___ TASK INPUTS ___
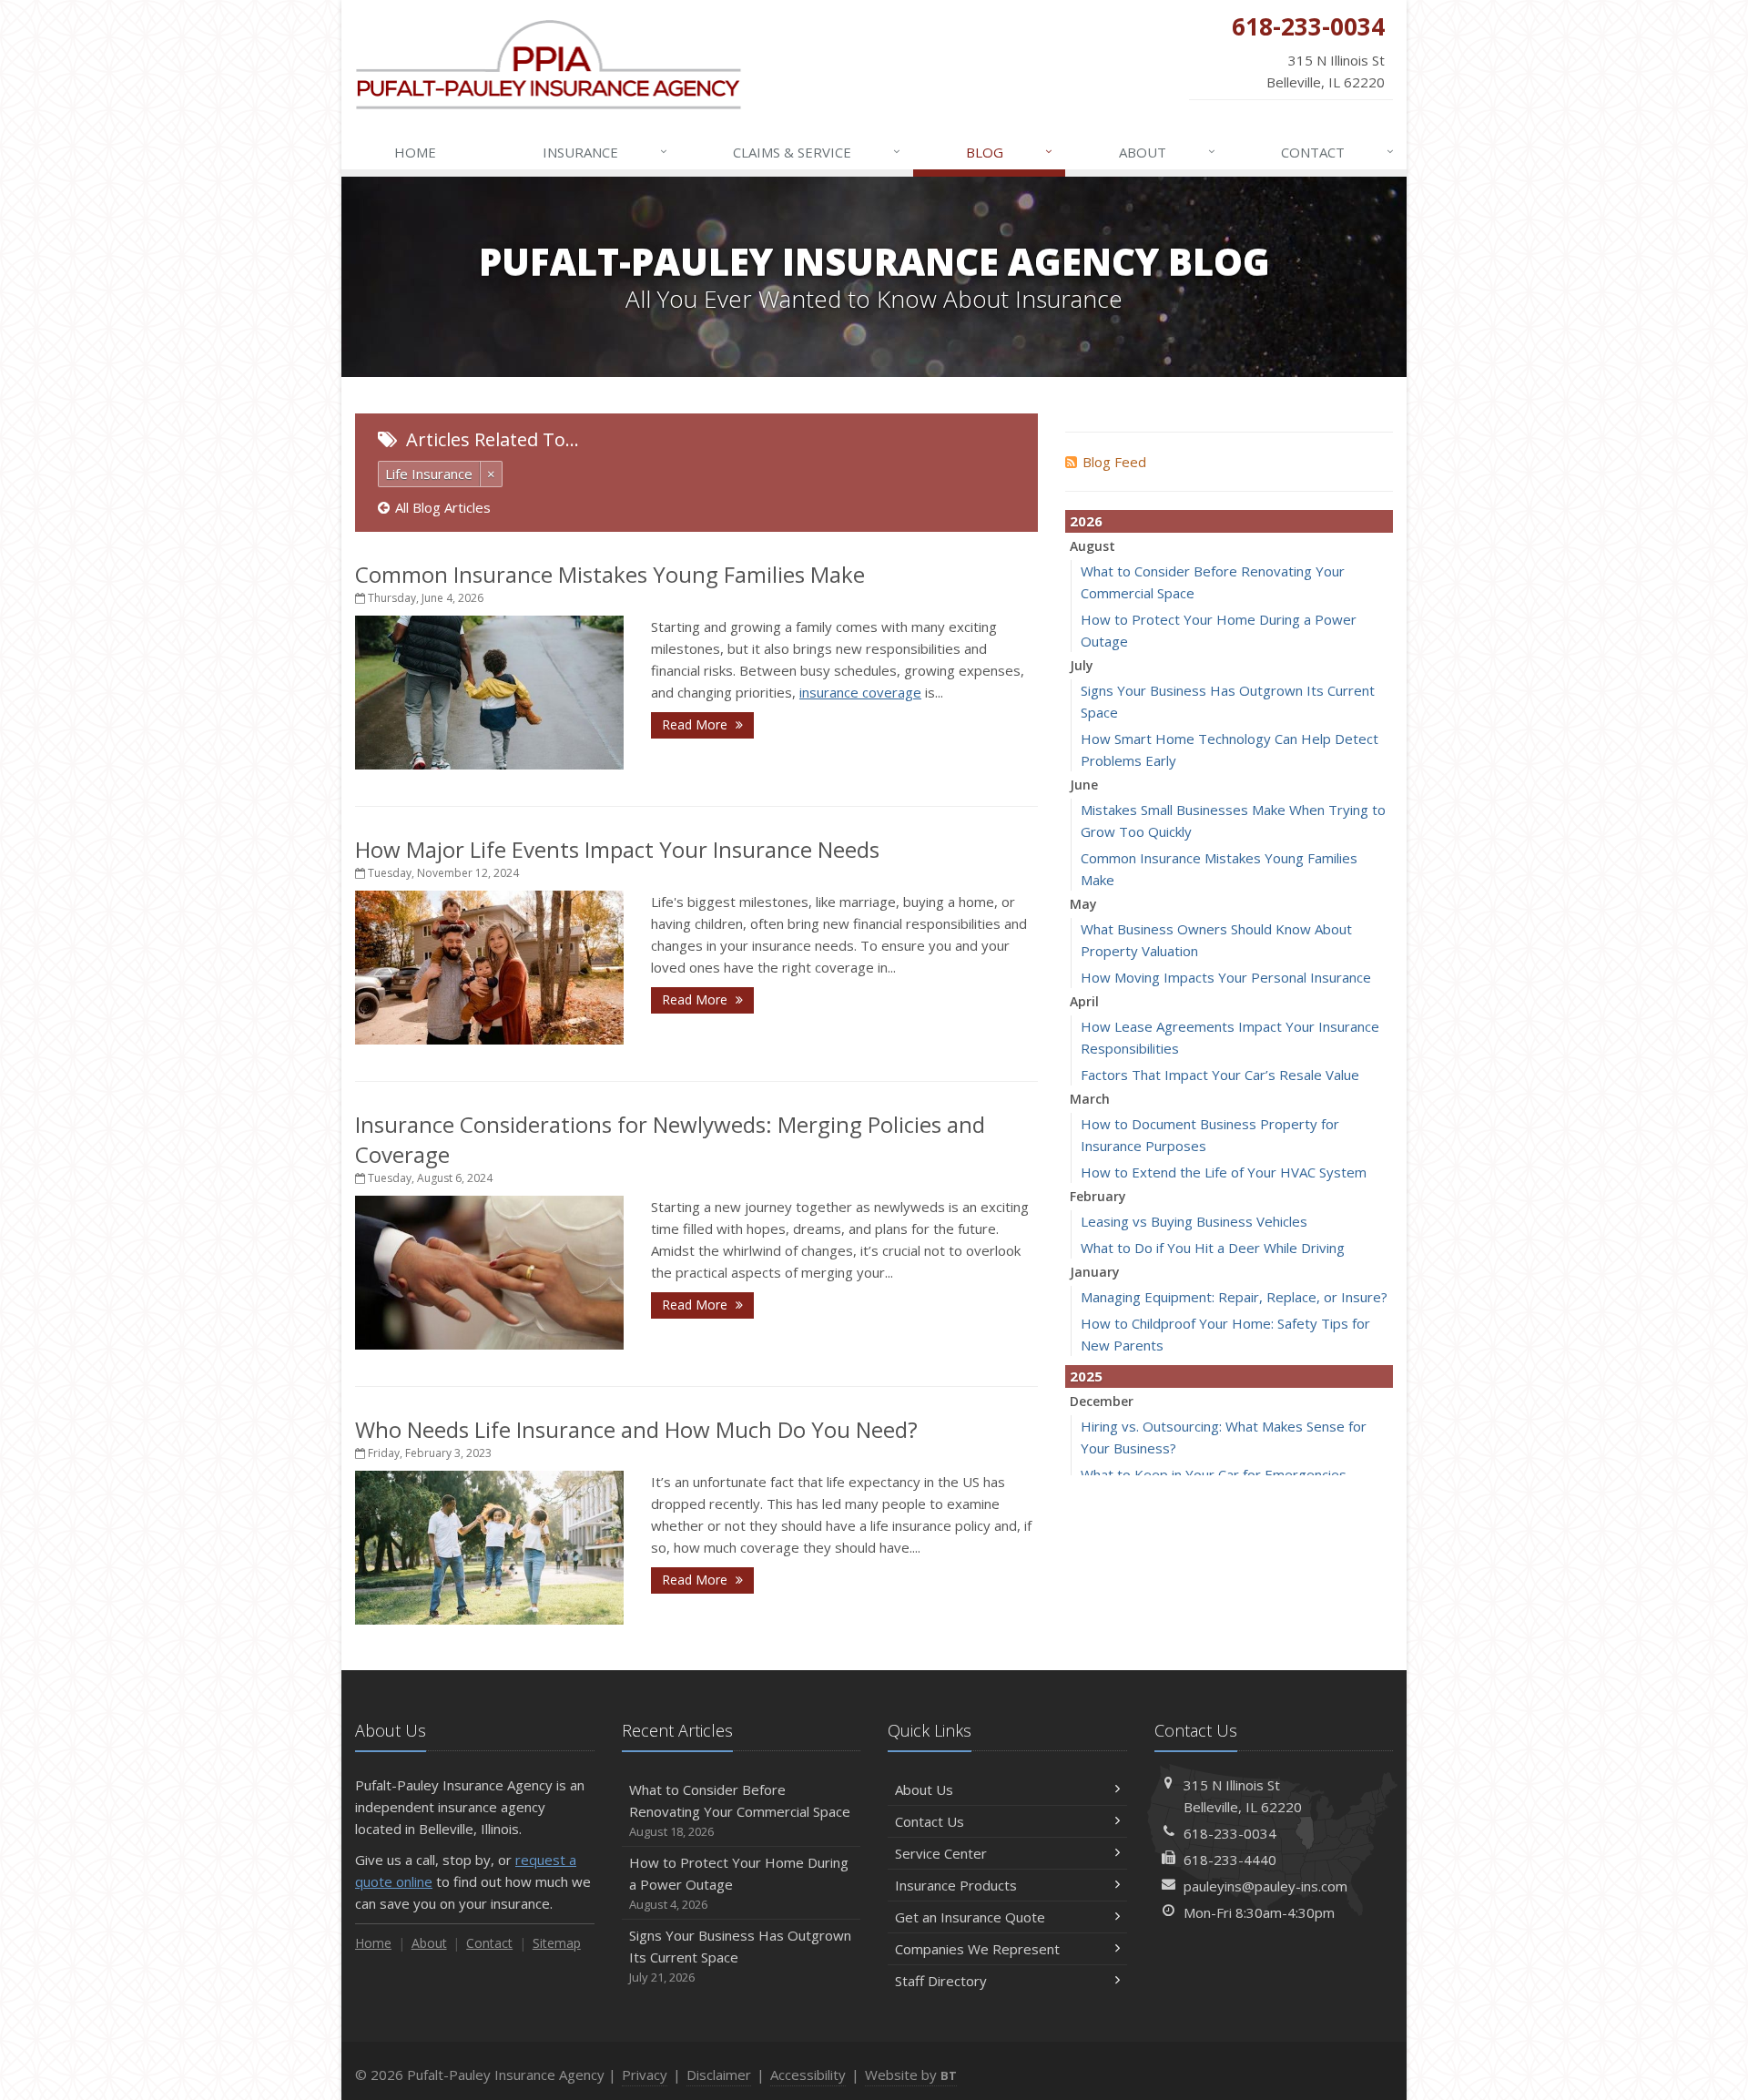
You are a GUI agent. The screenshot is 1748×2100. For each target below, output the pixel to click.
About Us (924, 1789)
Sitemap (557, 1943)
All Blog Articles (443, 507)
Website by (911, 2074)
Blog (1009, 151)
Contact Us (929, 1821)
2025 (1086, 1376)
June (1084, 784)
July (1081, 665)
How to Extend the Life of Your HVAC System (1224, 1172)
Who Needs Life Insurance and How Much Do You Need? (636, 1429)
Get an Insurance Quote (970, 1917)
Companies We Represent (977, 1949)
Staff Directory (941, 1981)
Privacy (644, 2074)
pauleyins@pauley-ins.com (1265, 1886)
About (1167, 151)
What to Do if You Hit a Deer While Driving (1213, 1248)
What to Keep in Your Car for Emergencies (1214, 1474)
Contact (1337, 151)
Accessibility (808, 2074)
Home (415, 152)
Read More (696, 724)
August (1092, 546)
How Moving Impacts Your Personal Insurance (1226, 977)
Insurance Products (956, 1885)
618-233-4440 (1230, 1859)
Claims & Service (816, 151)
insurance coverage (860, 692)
___
___ TASK INPUTS ___
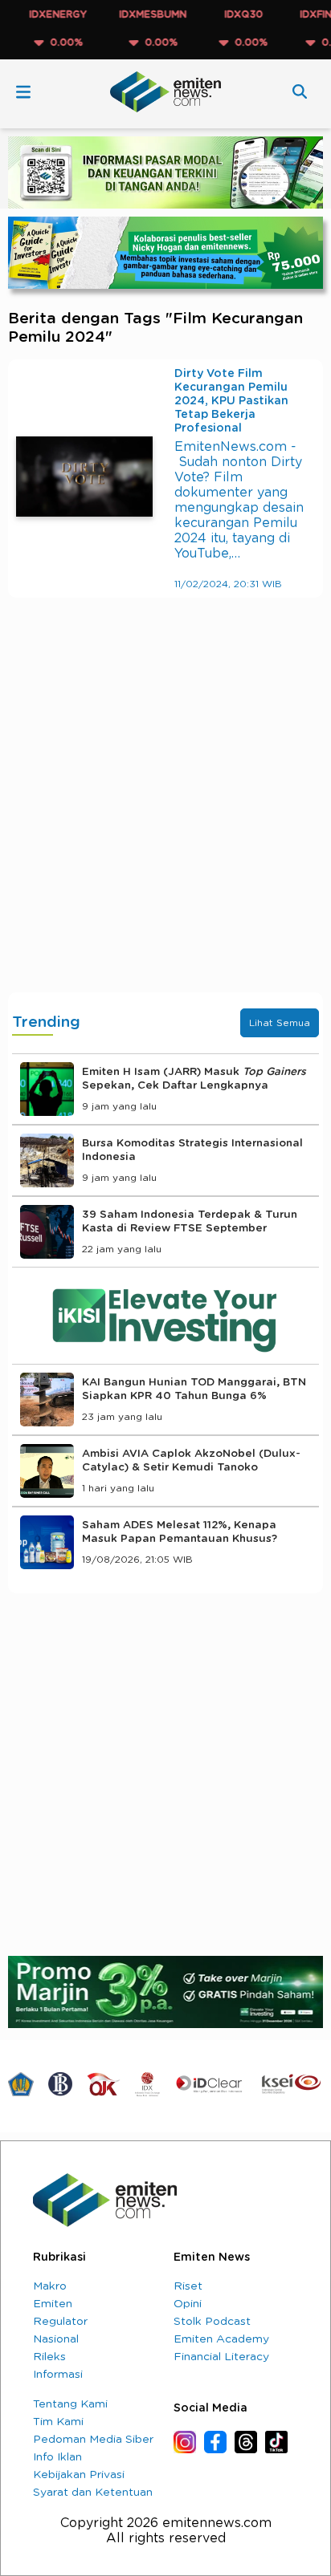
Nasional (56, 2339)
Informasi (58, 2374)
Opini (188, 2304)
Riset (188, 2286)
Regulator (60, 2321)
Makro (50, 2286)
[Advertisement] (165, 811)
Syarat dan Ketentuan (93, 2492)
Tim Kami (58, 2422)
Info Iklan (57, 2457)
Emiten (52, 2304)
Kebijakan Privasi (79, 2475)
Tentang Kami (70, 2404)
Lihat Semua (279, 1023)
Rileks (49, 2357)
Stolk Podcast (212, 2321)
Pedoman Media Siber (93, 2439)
___
YOUR ASSIGNMENT: For this exercise, please output exactly the lines above starting at the line with "Kebijakan Privasi (79, 2475)" and ending at the line with "Pedoman Media Siber (93, 2439)", ends included.

ANSWER TO THIS PROBLEM:
Kebijakan Privasi (79, 2475)
Tentang Kami (70, 2404)
Lihat Semua (279, 1023)
Rileks (49, 2357)
Stolk Podcast (212, 2321)
Pedoman Media Siber (93, 2439)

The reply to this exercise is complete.